[Directions for this task]
Write the records below as a JSON list of strings, one string for each line, skipping any blank lines.
##############################
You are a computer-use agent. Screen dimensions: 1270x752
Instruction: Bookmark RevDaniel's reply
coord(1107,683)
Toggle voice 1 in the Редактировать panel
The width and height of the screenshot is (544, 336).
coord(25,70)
##############################
[Expected output]
[
  "You are a computer-use agent. Screen dimensions: 1270x752",
  "Instruction: Bookmark RevDaniel's reply",
  "coord(1107,683)",
  "Toggle voice 1 in the Редактировать panel",
  "The width and height of the screenshot is (544, 336).",
  "coord(25,70)"
]